Background: Interclinician variability in defining target volumes is a problem in conformal radiotherapy. A CD-ROM-based contouring tool was used to conduct a dummy run in an international trial of involved-field chemoradiotherapy for Stage III non-small-cell lung cancer.

Methods And Materials: The CT scan of an eligible patient was installed on an "auto-run" CD-ROM incorporating a contouring program based on ImageJ for Windows, which runs on any personal computer equipped with a CD-ROM drive. This tool was initially piloted at four academic centers and was subsequently mailed, together with all relevant clinical, radiologic, and positron emission tomography findings, to all participating centers in the international trial. Clinicians were instructed to contour separate gross tumor volumes (GTVs) for the tumor and two enlarged nodes and a clinical target volume for the hilus. A reference "consensus" target volume for each target was jointly generated by three other clinicians.

Results: The data received from the four academic centers and 16 study participants were suitable for analysis. Data from one center was unsuitable for detailed analysis because the target volumes were contoured at 1.2-cm intervals. GTVs were available for a total of 21 tumors and 19 nodes, and 15 hilar clinical target volumes were available. The mean GTV of the primary tumor was 13.6 cm(3) (SD, 5.2; median, 12.3; range, 8.3-26.9). The variation in the center of the mass relative to the mean center of the mass in the left-right, ventrodorsal, and craniocaudal axes was 1.5, 0.4, and 1.0 mm, respectively. The largest volume variation was observed for the right hilar clinical target volume (mean, 33.7 cm(3); SD, 31.2; median, 20.3; range, 4.8-109.9). Smaller variations were observed for the subcarinal node (mean, GTV, 1.9 cm(3); SD, 1.2; median, 1.7; range, 0.5-5.3), except caudally where the node was difficult to distinguish from the pericardium. The "consensus" volumes for all targets were generally close to the median of the contoured values.

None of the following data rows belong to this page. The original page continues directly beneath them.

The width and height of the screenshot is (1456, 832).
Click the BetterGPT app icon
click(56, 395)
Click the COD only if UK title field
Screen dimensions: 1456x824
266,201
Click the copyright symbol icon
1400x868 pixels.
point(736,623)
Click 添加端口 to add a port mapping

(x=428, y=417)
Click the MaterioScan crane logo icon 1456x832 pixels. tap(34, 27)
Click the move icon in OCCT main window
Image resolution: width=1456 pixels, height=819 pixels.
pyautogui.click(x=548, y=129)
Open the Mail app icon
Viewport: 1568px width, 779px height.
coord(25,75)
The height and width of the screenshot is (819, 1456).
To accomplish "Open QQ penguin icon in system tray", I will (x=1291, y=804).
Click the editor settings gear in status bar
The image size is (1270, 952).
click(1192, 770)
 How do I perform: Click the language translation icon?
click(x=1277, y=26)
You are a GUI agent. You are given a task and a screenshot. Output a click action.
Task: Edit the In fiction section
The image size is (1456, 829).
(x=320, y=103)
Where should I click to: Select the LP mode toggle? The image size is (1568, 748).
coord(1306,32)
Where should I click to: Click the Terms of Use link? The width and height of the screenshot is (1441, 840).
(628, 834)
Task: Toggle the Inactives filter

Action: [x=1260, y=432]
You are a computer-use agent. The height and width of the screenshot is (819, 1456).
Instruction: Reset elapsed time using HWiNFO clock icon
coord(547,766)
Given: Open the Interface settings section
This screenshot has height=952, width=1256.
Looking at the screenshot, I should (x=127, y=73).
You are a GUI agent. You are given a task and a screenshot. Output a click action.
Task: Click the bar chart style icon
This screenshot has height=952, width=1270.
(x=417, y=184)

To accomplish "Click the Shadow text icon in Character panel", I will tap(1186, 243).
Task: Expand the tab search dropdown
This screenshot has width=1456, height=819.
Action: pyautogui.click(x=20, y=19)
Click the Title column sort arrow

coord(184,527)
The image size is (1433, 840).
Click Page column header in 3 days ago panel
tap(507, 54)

Conclusion: Most clinicians were able to use this CD-ROM tool to contour target volumes in compliance with the study protocol. The rapid completion of the dummy run indicated the suitability of this approach for quality assurance in multicenter clinical trials. Routine use of similar tools will reduce the risk that new techniques (or study objectives) are misunderstood and/or misapplied in clinical trials.